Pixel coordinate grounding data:
"""

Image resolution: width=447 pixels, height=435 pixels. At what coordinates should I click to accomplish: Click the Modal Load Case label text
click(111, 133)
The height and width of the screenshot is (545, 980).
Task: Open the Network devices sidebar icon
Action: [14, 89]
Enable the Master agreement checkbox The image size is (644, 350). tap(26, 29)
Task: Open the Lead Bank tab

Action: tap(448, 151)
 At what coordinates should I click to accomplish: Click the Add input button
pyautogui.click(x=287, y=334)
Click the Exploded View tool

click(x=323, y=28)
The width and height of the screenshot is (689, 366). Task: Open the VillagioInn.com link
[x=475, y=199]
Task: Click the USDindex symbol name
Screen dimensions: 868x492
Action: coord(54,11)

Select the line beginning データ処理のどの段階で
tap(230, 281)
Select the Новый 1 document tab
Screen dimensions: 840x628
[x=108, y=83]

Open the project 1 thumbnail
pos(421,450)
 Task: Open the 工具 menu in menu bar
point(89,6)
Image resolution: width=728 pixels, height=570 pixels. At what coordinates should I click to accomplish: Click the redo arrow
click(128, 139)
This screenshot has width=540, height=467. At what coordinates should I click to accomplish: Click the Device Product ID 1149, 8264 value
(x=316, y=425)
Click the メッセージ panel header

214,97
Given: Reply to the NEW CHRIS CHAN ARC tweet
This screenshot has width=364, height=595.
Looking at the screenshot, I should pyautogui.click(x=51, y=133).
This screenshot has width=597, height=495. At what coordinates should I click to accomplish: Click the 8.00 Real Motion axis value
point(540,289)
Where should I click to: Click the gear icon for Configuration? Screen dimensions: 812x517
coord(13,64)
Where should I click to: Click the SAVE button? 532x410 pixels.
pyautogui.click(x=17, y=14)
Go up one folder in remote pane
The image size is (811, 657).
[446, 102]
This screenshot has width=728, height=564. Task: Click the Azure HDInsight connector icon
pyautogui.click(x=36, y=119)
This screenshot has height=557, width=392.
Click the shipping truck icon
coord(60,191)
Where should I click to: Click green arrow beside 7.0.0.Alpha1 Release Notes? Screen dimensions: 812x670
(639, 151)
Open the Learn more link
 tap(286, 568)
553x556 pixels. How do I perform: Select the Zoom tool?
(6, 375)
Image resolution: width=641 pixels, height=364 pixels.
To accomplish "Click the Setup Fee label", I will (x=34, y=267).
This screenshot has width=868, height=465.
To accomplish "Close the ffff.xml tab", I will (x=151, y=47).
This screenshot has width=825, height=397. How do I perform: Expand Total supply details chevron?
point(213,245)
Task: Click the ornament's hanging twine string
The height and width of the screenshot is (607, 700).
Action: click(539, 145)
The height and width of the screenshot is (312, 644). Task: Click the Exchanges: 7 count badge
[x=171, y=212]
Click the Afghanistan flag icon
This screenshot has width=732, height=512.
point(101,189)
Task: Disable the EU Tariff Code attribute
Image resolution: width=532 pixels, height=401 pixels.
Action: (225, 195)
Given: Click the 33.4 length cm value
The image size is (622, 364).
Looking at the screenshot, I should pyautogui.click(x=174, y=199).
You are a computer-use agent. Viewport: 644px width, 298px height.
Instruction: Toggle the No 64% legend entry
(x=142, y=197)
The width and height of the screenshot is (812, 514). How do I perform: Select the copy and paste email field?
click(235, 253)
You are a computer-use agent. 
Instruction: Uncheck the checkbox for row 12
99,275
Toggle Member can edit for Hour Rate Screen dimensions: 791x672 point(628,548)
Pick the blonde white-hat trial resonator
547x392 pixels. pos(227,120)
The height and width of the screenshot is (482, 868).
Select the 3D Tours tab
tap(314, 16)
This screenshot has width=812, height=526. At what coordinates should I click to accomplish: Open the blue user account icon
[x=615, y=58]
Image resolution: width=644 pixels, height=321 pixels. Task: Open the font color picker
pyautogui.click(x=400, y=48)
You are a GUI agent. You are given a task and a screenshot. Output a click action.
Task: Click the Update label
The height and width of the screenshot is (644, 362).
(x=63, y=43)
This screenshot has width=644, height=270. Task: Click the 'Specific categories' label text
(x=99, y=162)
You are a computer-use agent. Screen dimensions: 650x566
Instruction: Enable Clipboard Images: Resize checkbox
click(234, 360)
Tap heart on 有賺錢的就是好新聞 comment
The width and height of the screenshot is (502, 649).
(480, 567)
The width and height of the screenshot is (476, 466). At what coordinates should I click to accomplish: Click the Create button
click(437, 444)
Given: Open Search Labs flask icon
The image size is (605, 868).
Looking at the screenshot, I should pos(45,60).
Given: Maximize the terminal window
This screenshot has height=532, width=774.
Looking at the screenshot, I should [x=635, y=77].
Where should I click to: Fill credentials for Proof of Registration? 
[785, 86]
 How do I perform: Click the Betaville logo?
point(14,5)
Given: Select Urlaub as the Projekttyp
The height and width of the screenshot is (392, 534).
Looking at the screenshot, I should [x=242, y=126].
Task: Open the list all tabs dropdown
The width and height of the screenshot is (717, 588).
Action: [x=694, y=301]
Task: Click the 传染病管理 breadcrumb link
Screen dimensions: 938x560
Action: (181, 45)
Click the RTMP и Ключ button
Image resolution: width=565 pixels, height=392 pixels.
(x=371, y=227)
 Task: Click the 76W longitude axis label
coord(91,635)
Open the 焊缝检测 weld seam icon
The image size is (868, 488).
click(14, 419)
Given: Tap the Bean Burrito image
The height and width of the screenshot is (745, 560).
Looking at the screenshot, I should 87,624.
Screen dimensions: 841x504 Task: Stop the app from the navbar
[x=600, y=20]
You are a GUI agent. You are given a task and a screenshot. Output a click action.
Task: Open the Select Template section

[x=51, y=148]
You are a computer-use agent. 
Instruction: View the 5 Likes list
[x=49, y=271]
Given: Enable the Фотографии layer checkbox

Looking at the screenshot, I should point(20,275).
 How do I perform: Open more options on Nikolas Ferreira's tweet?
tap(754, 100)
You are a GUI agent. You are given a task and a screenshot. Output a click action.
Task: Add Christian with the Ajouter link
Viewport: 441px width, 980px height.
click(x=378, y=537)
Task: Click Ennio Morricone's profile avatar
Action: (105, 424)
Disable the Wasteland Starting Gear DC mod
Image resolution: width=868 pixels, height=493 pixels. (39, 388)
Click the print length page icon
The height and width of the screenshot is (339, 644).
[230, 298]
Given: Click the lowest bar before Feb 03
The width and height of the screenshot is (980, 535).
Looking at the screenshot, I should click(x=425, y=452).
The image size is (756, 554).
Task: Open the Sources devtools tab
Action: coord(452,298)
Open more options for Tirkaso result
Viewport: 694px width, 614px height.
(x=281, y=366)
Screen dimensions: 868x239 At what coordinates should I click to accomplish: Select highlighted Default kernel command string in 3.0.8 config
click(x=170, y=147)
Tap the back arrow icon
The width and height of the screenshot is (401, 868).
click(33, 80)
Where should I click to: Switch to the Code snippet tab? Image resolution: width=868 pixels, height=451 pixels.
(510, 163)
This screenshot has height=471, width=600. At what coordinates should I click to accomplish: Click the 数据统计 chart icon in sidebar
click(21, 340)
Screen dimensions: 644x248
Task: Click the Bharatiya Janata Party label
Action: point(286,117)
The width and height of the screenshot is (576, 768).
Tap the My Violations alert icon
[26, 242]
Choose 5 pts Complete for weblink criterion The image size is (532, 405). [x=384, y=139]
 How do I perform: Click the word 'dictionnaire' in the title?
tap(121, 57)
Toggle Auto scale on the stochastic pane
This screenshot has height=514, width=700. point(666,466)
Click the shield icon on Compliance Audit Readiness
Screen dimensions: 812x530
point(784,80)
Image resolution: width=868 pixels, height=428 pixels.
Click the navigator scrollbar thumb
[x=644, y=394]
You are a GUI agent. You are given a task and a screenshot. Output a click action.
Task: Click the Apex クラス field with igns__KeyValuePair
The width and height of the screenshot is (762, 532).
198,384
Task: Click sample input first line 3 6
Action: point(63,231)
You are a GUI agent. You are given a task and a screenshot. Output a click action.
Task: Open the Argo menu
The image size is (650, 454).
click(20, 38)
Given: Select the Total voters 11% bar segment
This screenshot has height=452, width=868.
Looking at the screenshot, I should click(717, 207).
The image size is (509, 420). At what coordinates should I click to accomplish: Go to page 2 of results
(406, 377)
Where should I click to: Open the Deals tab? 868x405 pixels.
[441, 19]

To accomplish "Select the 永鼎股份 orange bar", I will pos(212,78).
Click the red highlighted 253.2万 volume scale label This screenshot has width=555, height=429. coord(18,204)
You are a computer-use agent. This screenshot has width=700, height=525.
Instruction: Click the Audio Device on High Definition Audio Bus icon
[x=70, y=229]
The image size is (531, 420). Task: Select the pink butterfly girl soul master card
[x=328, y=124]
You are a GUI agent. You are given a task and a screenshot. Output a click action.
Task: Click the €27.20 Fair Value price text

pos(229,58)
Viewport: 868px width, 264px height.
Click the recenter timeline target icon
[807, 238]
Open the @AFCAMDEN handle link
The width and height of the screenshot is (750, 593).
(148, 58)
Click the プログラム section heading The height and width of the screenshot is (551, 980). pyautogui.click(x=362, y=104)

"""

▶ **Goal of the exercise**: The answer to this exercise is one number: how many lines of the records above contain the string "computer".

▶ **Worked solution**: 5